[ 
https://issues.apache.org/jira/browse/CONNECTORS-1731?page=com.atlassian.jira.plugin.system.issuetabpanels:all-tabpanel
 ]

Nguyen Huu Nhat updated CONNECTORS-1731:
----------------------------------------
    Description: 
Hi there,

I would like to suggest the following retry-related improvements:
h3. +*1. Connector name*+

Generic Repository Connector
h3. +*2. Reasons for improvement*+

In the process of ExecuteSeedingThread, DocumentVersionThread and 
ExecuteProcessThread, when HttpClient.execute is executed, there are chances 
that connection gets interrupted and connection error occurs (HTTP status code 
<> 200).
When HTTP status code <> 200, exception of type ManifoldCFException will be 
thrown. However, there is no process to handle this, which leads to job being 
aborted.

As errors relating to connection (HTTP status code <> 200) can be resolved 
automatically, retry should be added for cases like this.

→ Exercise 1
Name each thread that the connector issue above lists as running HttpClient.execute.
→ Exercise 2
In the connector issue above, what type of exception is thrown when the HTTP status code is not 200?
→ Exercise 3
Carry on writing the connector issue above from the point where it ends.

→ Given material
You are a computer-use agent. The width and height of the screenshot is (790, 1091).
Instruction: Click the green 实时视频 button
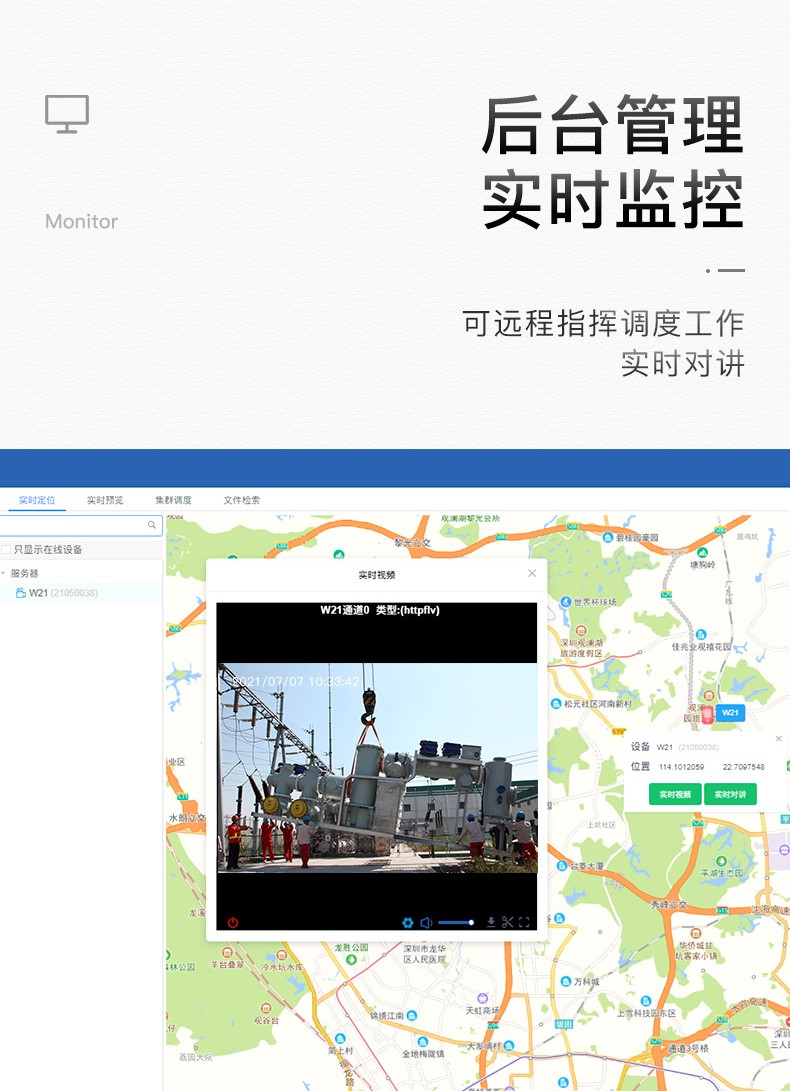point(675,795)
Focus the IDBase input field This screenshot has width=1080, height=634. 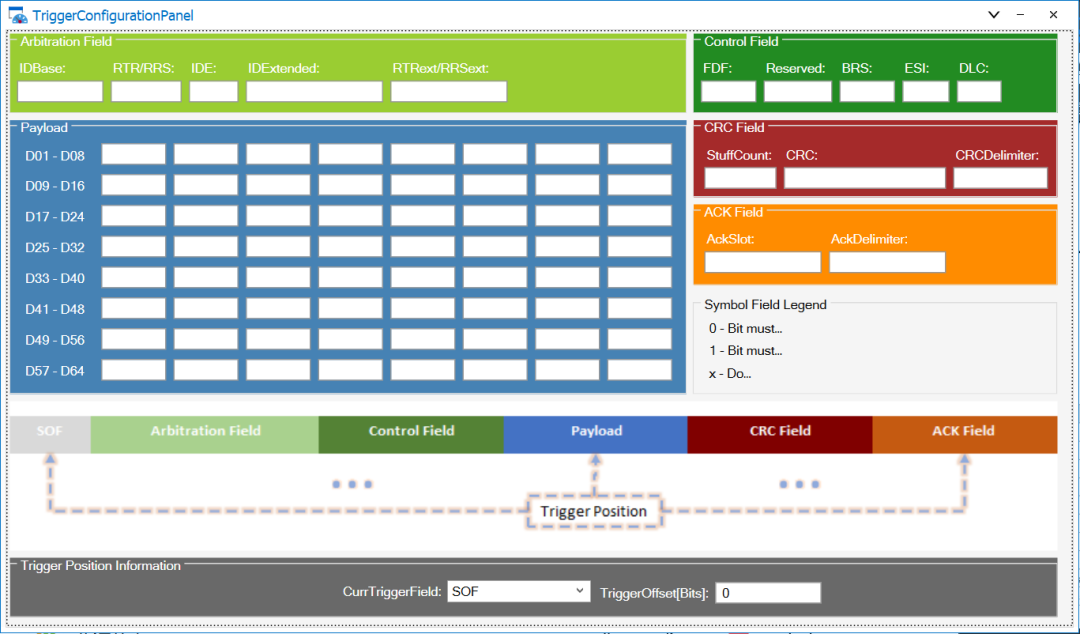60,92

→ Task response 1
ExecuteSeedingThread, DocumentVersionThread, ExecuteProcessThread

→ Task response 2
An exception of type ManifoldCFException is thrown.

→ Task response 3
h3. +*3. Improvements*+

Improvement includes the followings:
 * Adding method to handle retry for exception of type ManifoldCFException
 * Calling method to handle ManifoldCFException exception generated when 
executing in threads: ExecuteSeedingThread, DocumentVersionThread, 
ExecuteProcessThread

h3. +*4. Suggested source code (based on release 2.22.1)*+
 * Adding method to handle retry for exception of type ManifoldCFException
[https://github.com/apache/manifoldcf/blob/release-2.22.1/connectors/generic/connector/src/main/java/org/apache/manifoldcf/crawler/connectors/generic/GenericConnector.java#L1026]
{code:java}
  /**
   * Function for handling ManifoldCFException exception caused by connection 
error.
   * In case of connection error, ServiceInterruption exception is thrown to 
perform retry.
   * 
   * @param e ManifoldCFException
   * @throws ServiceInterruption
   */
  protected static void handleManifoldCFException(ManifoldCFException e)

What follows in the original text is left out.